Regent of Qing Dynasty
- In office 22 August – 8 November 1861 Serving with Zaiyuan, Duanhua, Sushun, Jingshou, Kuang Yuan, Du Han and Jiao Youying
- Appointed by: Xianfeng Emperor
- Monarch: Tongzhi Emperor

Chief Grand Councillor
- In office 15 October 1860 – 8 November 1861
- Preceded by: Peng Yunzhang
- Succeeded by: Yixin, Prince Gong

Grand Councillor
- In office 10 April 1851 – 2 November 1861

Minister of War
- In office 30 December 1859 – 8 November 1861 Serving with Chen Fu'en (until 1860), Shen Zhaolin (1860–1861), Zhu Fengbiao (since 1861)
- Preceded by: Quanqing
- Succeeded by: Linkui

Ministry of Lifan Yuan
- In office 1 February – 30 December 1859
- Preceded by: Ruichang
- Succeeded by: Chunyou

Personal details
- Born: Muyin (穆蔭) 1814
- Died: 23 January 1872 (aged 57–58) Beijing
- Education: central government school (guanxue)
- Occupation: politician
- Clan name: Tohoro (托活洛)
- Courtesy name: Qingxuan (清軒)

Military service
- Allegiance: Qing dynasty
- Branch/service: Manchu Plain White Banner

= Muyin =

Qing dynasty politician (1814–1872)

Muyin (穆蔭, 1814–23 January 1872), courtesy name Qingxuan (清軒), was a Qing dynasty official from the Manchu Tohoro clan (托活洛氏) and the Manchu Plain White Banner.

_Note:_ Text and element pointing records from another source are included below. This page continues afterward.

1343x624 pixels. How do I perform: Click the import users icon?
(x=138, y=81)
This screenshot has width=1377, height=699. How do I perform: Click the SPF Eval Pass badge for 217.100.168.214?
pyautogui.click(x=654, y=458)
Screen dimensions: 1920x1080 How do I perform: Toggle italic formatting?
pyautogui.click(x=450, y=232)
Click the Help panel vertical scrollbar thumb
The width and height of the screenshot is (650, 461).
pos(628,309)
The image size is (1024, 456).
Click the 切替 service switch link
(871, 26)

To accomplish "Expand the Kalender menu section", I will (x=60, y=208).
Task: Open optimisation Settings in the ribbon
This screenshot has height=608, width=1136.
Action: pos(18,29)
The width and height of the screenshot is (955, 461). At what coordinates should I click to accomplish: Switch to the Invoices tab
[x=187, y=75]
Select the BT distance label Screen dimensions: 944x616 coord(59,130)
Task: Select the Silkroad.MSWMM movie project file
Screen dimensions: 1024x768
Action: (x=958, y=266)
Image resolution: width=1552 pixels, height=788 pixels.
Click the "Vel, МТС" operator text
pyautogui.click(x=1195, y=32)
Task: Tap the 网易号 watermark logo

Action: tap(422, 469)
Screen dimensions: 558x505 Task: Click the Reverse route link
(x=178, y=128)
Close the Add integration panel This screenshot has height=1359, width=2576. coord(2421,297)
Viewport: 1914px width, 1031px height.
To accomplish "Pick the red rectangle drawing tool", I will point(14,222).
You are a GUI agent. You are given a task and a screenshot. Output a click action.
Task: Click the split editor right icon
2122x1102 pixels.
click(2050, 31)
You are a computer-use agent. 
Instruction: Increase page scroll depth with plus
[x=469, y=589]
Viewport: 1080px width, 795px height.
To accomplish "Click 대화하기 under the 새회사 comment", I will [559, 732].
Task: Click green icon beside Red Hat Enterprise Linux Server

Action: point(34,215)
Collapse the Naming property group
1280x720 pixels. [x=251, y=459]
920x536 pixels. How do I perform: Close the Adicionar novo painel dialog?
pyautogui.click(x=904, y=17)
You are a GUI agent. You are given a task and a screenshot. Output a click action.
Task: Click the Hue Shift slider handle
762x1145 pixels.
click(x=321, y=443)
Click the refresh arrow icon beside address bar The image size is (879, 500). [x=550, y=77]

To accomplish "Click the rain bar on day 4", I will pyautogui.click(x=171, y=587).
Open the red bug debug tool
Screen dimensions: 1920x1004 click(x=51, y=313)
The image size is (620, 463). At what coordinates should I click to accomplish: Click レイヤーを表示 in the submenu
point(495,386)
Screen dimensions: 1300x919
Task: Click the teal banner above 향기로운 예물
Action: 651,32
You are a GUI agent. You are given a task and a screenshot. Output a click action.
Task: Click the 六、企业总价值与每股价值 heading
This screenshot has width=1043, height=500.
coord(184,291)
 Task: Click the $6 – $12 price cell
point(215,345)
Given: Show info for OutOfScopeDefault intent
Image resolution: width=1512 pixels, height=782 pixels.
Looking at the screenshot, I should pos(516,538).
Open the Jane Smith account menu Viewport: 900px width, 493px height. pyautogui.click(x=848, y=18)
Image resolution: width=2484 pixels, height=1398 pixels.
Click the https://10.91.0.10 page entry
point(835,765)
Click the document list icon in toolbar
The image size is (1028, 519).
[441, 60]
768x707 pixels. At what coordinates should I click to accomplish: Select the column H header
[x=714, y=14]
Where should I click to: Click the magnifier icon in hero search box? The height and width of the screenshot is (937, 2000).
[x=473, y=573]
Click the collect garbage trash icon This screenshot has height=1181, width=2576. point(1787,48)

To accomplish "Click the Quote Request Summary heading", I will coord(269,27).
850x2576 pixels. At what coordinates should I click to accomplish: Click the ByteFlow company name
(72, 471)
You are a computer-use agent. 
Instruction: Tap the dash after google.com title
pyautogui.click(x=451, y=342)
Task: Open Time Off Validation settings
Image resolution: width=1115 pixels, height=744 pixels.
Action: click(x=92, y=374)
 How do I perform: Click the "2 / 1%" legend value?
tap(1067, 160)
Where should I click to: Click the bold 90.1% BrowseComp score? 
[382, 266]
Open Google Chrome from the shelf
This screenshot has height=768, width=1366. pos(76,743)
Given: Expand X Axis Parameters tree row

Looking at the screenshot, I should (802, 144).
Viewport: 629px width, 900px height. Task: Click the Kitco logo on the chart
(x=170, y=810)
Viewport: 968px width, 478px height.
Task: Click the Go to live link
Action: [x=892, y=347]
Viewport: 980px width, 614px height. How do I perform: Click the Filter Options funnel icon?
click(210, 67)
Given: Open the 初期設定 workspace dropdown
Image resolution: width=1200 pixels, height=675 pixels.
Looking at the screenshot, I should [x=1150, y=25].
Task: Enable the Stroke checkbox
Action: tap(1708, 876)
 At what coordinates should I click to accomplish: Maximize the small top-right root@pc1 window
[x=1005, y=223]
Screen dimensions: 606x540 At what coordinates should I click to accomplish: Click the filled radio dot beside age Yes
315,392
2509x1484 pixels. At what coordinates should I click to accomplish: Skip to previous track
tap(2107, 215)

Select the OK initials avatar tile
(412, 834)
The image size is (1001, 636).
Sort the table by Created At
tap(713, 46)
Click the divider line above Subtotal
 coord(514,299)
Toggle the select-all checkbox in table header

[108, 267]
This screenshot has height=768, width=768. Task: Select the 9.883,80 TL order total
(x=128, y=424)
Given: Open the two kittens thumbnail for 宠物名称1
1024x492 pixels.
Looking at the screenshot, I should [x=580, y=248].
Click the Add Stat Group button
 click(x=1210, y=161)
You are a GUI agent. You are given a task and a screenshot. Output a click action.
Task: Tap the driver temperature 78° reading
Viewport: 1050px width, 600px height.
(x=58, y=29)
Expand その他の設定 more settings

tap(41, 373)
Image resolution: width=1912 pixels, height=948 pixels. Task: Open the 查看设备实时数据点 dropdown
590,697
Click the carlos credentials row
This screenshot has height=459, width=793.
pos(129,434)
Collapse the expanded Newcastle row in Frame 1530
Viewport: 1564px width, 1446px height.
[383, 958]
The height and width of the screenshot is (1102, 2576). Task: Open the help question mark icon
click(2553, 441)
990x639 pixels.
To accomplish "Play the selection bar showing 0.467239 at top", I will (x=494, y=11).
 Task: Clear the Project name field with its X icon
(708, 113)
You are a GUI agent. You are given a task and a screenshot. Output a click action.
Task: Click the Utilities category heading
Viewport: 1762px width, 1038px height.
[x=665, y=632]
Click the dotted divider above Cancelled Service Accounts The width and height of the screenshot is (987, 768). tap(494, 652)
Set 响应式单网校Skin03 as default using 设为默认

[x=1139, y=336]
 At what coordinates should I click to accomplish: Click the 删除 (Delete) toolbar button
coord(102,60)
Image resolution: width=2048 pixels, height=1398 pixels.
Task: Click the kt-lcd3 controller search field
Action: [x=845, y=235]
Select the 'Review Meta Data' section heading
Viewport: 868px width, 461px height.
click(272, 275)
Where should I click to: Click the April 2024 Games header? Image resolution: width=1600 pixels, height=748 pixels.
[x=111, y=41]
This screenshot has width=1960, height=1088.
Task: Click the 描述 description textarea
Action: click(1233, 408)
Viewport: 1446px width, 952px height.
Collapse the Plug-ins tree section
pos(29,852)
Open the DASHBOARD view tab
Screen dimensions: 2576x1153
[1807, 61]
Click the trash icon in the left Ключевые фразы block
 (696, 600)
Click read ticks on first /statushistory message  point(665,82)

Muyin had studied in central government school ("guanxue", 官學). He was appointed the Secretary of the Cabinet (內閣中書), the General of Military Secrets (軍機章京), then the Reader-in-waiting Secretary of the Cabinet (內閣侍讀學士). He was appointed the Grand Councillor by Xianfeng Emperor in 1851.

In 1853, Northern Expeditionary Force of the Taiping rebels harassed Henan and Zhili. The capital was under martial law, Muyin, Sengge Rinchen, Huashana (花沙納) and Dahūngga (達洪阿) were ordered to handle patrol matters for the various battalions in the capital. Later, he had served as the Senior Deputy Minister of Rites (禮部左侍郎), Junior Deputy Minister of Personnel (吏部右侍郎), Minister of Lifan Yuan (理藩院尚書), and Minister of War (兵部尚書) and other positions. In 1860, during the Second Opium War, he and Zaiyuan (Prince Yi) made the Imperial Commissioners in charge of peace negotiations with Anglo-French army. They met British and French officials in Tongzhou. When the negotiations failed, the members of the British delegation, including Sir Harry Parkes, were arrested by Qing soldiers and escorted to Beijing for trial, where they were incarcerated and tortured. In the meantime, Anglo-French expeditionary forces closed in on Beijing, Muyin and Zaiyuan were replaced by Prince Gong as negotiator for peace. However, the Allies continued to advance on Beijing. Muyin fled with the Xianfeng Emperor to the Chengde Mountain Resort in Hebei.

Before the Xianfeng Emperor died in 1861, the emperor appointed eight men to assist his son, whom later enthroned as the Tongzhi Emperor. The eight regents were: Zaiyuan, Prince Yi of the First Rank; Duanhua, Prince Zheng of the First Rank; Sushun, the Minister of Revenue; Jingshou (景壽), a prince consort; Muyin, the Minister of War; Kuang Yuan (匡源), the Senior Deputy Minister of Personnel; Du Han (杜翰), the Junior Deputy Minister of Rites; and Jiao Youying (焦祐瀛), the Vice Minister of the Court of the Imperial Stud. Later that year, the eight regents were ousted from power in the Xinyou Coup orchestrated by Prince Gong and Empress Dowager Cixi. Muyin was stripped of official positions and sent to serve at frontier military outposts (軍臺效力) in Xinjiang. In 1864, he completed the installment payment for the fine, and was allowed to return to Beijing. He died at home in 1872.